Review: Bob’s Burgers “Manic Pixie Crap Show”


OVERVIEW (SPOILERS)

To get even with Millie, Louise helps her infiltrate a pixie event for girls to get a wand she likes. Meanwhile, Linda sees a small bouquet of flowers shaped like a dog she had as a kid and starts treating it like that dog.

OUR TAKE

Bob’s Burgers returns for what will likely be its second full season being released during a pandemic. Like most animated properties, this show’s production was virtually unscathed by the impacts and changes that had to be made when lockdowns began as it became pretty easy to transition development to working remotely, which seems to be the way they’re handling things now as well. The previous season began and ended basically on the same timeframe as the show usually sets out to have, and this one will likely be no different. Similarly, we begin this season with an episode that does not feel out of place among the usual pile of what one expects out of Bob’s Burgers episode. This week we have a Louise A-Plot with a Linda B-Plot, with Louise taking on a sort of heist for her on again off again frenemy Millie, with the mundanity of needing to sneak into a children’s event just to pick up a single specific plastic wand being right up the alley of how Louise’s stories go. Same with Linda finding herself regressing mentally as she starts treating a bunch of flowers like a dog that tragically died in front of her.
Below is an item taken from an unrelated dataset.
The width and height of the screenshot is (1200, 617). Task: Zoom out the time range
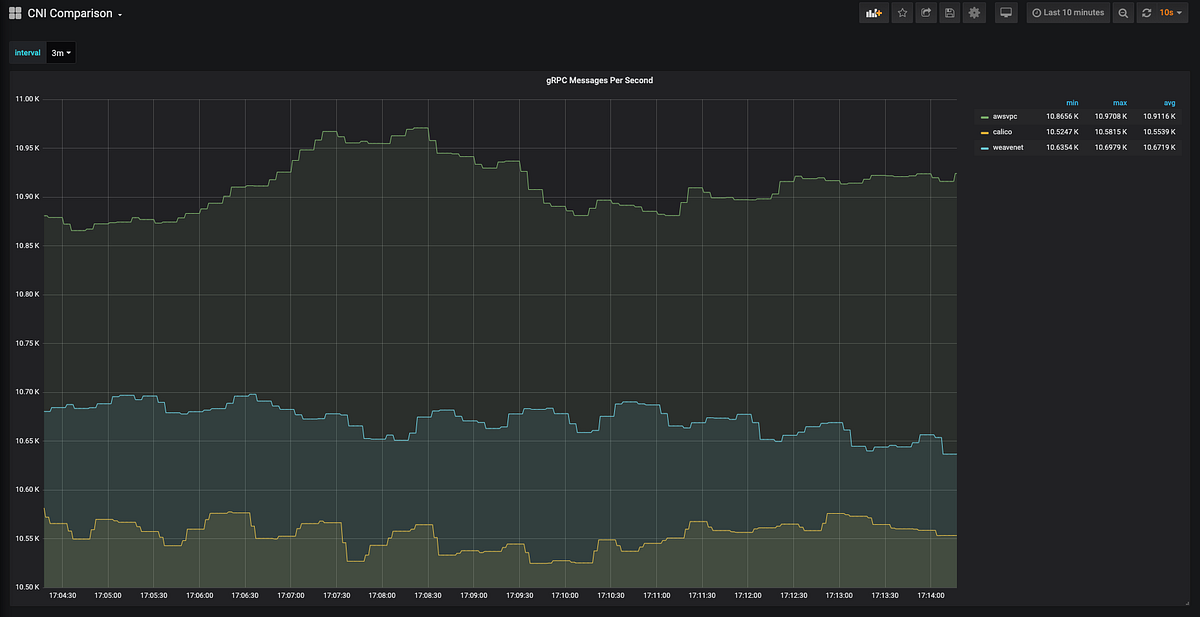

However, while Linda’s plot stays pretty consistently with its level of emotional involvement with the comedy, Louise’s kinda flounders a bit and stumbles into its main message right at the end. Apparently she’s been really hesitant to go to something so girly girly as a pixie gathering and so pushes the girls she gathers with the wands to throw them into the lake, but is stopped by Tina to get her to realize that it’s okay if other girls want to do these sorts of things and she doesn’t. There’s nothing wrong with her for having different preferences than others, which turns out to be what she was worried about this whole time. That’s a good and helpful message and all, but it really didn’t come across very well throughout the episode itself. Louise has often had trouble owning up to her emotional problems which come out in a lot of interesting ways, but while I can believe her feeling like there’s something wrong with her for not falling in line with gender norms, I would have liked to see that portrayed more in this story. Ah well, maybe we’ll have better luck with the next twenty something episodes in this season.